Were you to ask everyone who’s known me to use five adjectives to describe me, I guarantee one that will not show up in the data is “sane.”
But the first time I even considered the notion was waking up, disoriented, with a tube down my throat and a catheter in my cock, to say nothing of the spaghetti coming out of my arms. The electrodes, I had no opinion about.
It would still be a bit before I found out about the catheter, and the tube was only confirmed by way of a small mirror on the opposite wall of the ICU room I was in. And I had only one thought:
“Well, fuck. I can’t even do that right.”
This is, of course, the story that – back in 2000, especially – people wanted to hear to confirm the horror show of MDMA killing kids at raves. I also wanted them to at the time, so I did that thing where I wrote a column and ended up winning another fucking award from Columbia … that’s not a brag; a column about drug use ending in a suicide attempt is not really something one points to in interviews.
At the time, I was:
- working in the only role I could conceive wanting;
- pretty much done with the expectations of others;
- experiencing a level of freedom like never before; and (perhaps related)
singlenot cohabitating.
These all apply today, though the second and third are way more of a heavy lift after college.
And so two weeks ago, when I rolled again in an anonymous group setting for the first time since – look at all these comparable data points! – the same thing should clearly have happened.
Spoiler: It didn’t.
For the reasons I wanted to write that column all those years ago, I feel compelled to write this – and it’s Wednesday, so the parallelism works.
It’s comparatively easy to write about the psychedelic experience when it’s negative; you don’t have to describe shit your audience doesn’t understand. You’re essentially a sympathetic character who admits they lost their way and regret the error, so society basically says, “I hope you learned your lesson.”
At nearly 45, I have. It’s not at all the one I was supposed to, and it took a quarter-century and psilocybin.
(This isn’t exactly a beehive of conformity, so this is likely of little surprise to many. But indulge me in explaining why.)
The aspects I cited earlier are a mix of personal and interactive attributes, but they are all external facing. They are things others can glean from conversation; they are part of my persona; they are not me.
If you cannot understand the difference here, tread lightly with MDMA (not trying to be a dick; this is harm reduction, as I will be encouraging drug use later under the right circumstances).
For all the lip service I’ve gotten about how “you just need to love yourself” (like everybody else does, since it’s so easy), what’s been almost universally ellided is “no, no, you don’t need to figure out who that is; that’s what we’re here for.” Society, not the people you surround yourself with per se, though if both have the same goals, it’s going to be a slog.
That’s difficult to escape in adolescence. I met vanishingly few people who actually upheld the ideals of PLUR – to be sure, there were some, but they tended to look askance at those of us looking to do increasing amounts of drugs without any goal of an epiphany.

==============================

**REQUIRED TASK:** Pick up the personal essay about taking MDMA again after nearly twenty-five years, and keep writing it from its final sentence.

**SUPPLIED MATERIAL:**
==============================

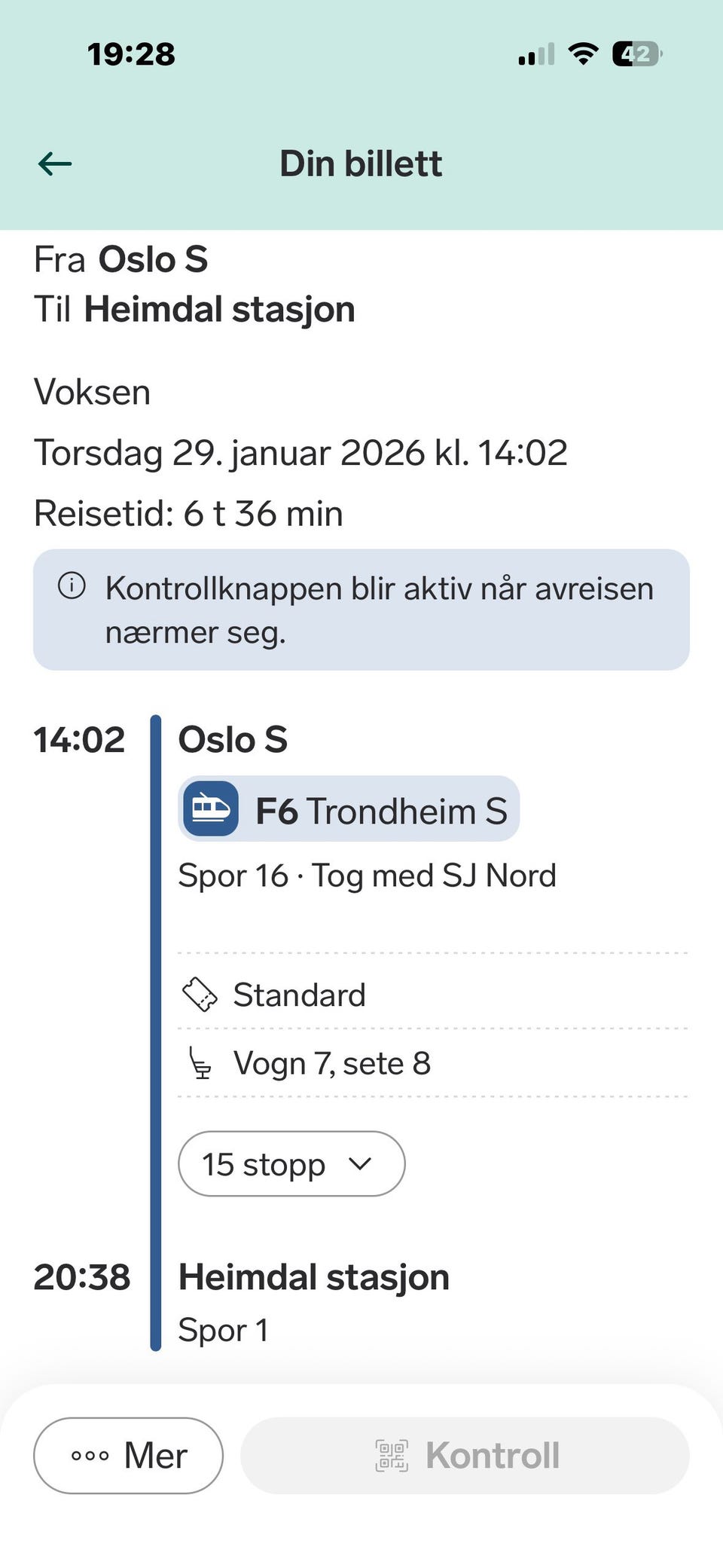Tap the QR code icon on Kontroll button

pos(392,1455)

==============================

**OUTPUT:**
Who needs one of those when you can find a cuddle pile? (Narrator: Powderhorn never could.)
The Matrix came out while I was a raver, so “I can only open the door; you have to walk through it” was already floating about in the national consciousness (and sampled in at least one otherwise unremarkable house track). To be exposed to the rave scene was not to become a raver … necessary but insufficient.
And the girl who opened the door did so because she saw something in me that it would take, again, a quarter-century to figure out. But I was 17 and she was showing attention, so I totally misread it – and it likely didn’t hurt that if you’d asked me to sketch the ideal girl and I had any drawing skill just ahead of going to college?
I was in the rave scene for three reasons: She’s really hot, I like oontz, and there are drugs.
Not ideal.
It wasn’t all at once. We met in 1997 and went to a single party. She returned two years later, kicked off the weekly schedule (much to my live-in girlfriend’s chagrin) since this time I had a car and forbade any of us (she had a couple of dormmates who became fixtures) from rolling. I gave her a ride to the airport one August Saturday, got back to the U-District and rounded up the dorm chicks for the trip to NAF.
We all knew damn well what the plan was.
And if I’d been able to accept what happened that night for what it was, things would likely look a lot different.
Instead, I tried forcing the rave scene and people I knew into the ideal I’d come up with. It’s not me; it’s them! As with alcoholism, this can work for a time, but there is a fuse.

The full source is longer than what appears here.